_Tasks_:
1/ For each statement, answer yes or no on whether it agrees with the forum thread below, and quote the words that decide it. (a) The friend in the opening post was once a slick pilot in Vietnam. (b) Judy G. Russell writes that the military leadership has repeatedly warned against a war-on-the-cheap. (c) Lindsey's post of September 22nd, 2005 says Lindsey believed Bush's WMD claims.
2/ List every distinct poster name that appears with a date and time in the forum thread below.
3/ Transcribe the part of the forum thread below starting at "As an aside: I" and ending at "to believe anything!".

_Passage_:
□ □ □

As an aside: I have a good friend, ex-slick pilot from 'Nam who said that in Iraq, only the Guard pilots on (I guess Cobras??) had any idea of how to evade RPGs. It seems the lessons we learned in 'Nam did not survive into "modern" training manuals.

<sigh>

Lindsey
September 22nd, 2005, 04:58 PM
Shhh! I'm preying on Lindsey's amiable willingness to believe anything!
I wasn't the one who swallowed Bush's WMD claims...

--Lindsey

rlohmann
September 24th, 2005, 03:00 PM
Did the VC have RPGs in NAM?

rlohmann
September 24th, 2005, 03:04 PM
I wasn't the one who swallowed Bush's WMD claims...Bush may well have believed what he wanted to believe--he's not the only person ever to have done that--but there also exists among certain citizens a certain propensity to believe anything that disparages Bush or the military.

Suppose I told you that I truly wanted to sell you my house in Avenel, but that Karl Rove had told me I couldn't do it.

Then would you be interested? :p

rlohmann
September 24th, 2005, 03:08 PM
When it administered a mild punishment to the pilots, in lieu of the Navy Cross.

Judy G. Russell
September 24th, 2005, 08:25 PM
there also exists among certain citizens a certain propensity to believe anything that disparages Bush or the military.I don't know very many people who would disparage both in the same breath. There's been a very careful effort to distinguish between the civilian leadership and the military this time around which is very fundamentally different from the "baby-killer!"-type cries of the Vietnam era (which, I suspect, colors your thinking more than a little).

Not to mention the fact that the military leadership has tried, repeatedly, to warn against a war-on-the-cheap and has been told by the likes of Rumsfeld to sit down and shut up.

And, finally, for every person I hear who has a propensity to believe anything that disparages Bush there is at least one other who wouldn't believe that Bush ever did anything even mildly wrong or foolish in his entire life and, probably, should be given sainthood, or at least a knighthood, immediately if not sooner.

Lindsey
September 24th, 2005, 11:13 PM
there also exists among certain citizens a certain propensity to believe anything that disparages Bush or the military.
If you are making an accusation, I plead "not guilty."

--Lindsey

ndebord
September 25th, 2005, 12:17 AM
Did the VC have RPGs in NAM?

□ □ □

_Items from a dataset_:
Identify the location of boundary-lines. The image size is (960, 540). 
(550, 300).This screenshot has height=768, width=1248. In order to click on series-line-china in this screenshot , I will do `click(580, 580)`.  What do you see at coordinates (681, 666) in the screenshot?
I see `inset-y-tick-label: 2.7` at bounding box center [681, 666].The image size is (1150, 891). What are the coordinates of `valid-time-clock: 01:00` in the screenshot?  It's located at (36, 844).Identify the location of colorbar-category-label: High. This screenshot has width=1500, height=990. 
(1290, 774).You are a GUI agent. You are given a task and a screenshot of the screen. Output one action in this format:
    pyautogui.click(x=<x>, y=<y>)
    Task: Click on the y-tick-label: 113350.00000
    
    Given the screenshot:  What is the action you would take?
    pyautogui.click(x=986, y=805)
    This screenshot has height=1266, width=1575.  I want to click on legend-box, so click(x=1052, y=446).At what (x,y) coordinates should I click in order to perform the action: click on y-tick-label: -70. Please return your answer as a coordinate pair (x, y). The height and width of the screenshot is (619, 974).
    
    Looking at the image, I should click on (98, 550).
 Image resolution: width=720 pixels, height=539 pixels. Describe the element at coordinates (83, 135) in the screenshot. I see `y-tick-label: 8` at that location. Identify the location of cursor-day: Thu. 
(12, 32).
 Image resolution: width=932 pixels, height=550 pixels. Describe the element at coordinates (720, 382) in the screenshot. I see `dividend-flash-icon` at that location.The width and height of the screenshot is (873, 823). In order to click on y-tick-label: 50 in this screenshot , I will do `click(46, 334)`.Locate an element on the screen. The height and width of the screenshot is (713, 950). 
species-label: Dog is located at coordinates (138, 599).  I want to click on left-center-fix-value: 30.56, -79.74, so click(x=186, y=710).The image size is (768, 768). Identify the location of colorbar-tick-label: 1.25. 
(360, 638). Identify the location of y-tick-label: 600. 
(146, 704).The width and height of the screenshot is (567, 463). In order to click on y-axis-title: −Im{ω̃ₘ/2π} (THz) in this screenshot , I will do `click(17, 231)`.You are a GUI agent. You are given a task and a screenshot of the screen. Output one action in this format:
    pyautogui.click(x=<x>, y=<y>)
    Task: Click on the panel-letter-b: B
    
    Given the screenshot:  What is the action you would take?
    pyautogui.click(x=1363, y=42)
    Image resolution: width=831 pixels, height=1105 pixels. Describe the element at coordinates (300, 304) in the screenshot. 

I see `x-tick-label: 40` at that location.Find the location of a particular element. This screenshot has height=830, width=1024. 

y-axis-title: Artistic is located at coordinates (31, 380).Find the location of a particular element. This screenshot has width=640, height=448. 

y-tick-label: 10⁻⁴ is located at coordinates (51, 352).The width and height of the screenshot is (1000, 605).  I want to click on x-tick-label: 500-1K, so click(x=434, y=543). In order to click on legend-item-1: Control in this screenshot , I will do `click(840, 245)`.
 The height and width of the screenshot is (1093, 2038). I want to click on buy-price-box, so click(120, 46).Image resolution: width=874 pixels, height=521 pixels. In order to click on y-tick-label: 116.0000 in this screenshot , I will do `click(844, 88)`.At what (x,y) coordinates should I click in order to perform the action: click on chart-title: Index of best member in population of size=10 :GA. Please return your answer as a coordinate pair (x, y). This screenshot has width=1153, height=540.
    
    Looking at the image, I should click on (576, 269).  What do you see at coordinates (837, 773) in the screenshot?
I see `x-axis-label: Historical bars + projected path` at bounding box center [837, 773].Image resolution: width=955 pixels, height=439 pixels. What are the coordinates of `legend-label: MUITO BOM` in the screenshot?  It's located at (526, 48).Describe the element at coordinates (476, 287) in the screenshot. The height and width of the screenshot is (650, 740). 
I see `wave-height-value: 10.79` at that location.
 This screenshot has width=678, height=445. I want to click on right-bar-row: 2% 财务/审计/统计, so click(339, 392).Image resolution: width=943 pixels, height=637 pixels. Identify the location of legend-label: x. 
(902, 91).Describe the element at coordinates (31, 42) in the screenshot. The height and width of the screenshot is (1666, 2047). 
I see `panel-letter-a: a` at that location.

□ □ □

_Answers below_:
1/
(a) Yes: "I have a good friend, ex-slick pilot from 'Nam"
(b) Yes: "the military leadership has tried, repeatedly, to warn against a war-on-the-cheap"
(c) No: "I wasn't the one who swallowed Bush's WMD claims..."

2/ Lindsey, rlohmann, Judy G. Russell, ndebord

3/
As an aside: I have a good friend, ex-slick pilot from 'Nam who said that in Iraq, only the Guard pilots on (I guess Cobras??) had any idea of how to evade RPGs. It seems the lessons we learned in 'Nam did not survive into "modern" training manuals.

<sigh>

Lindsey
September 22nd, 2005, 04:58 PM
Shhh! I'm preying on Lindsey's amiable willingness to believe anything!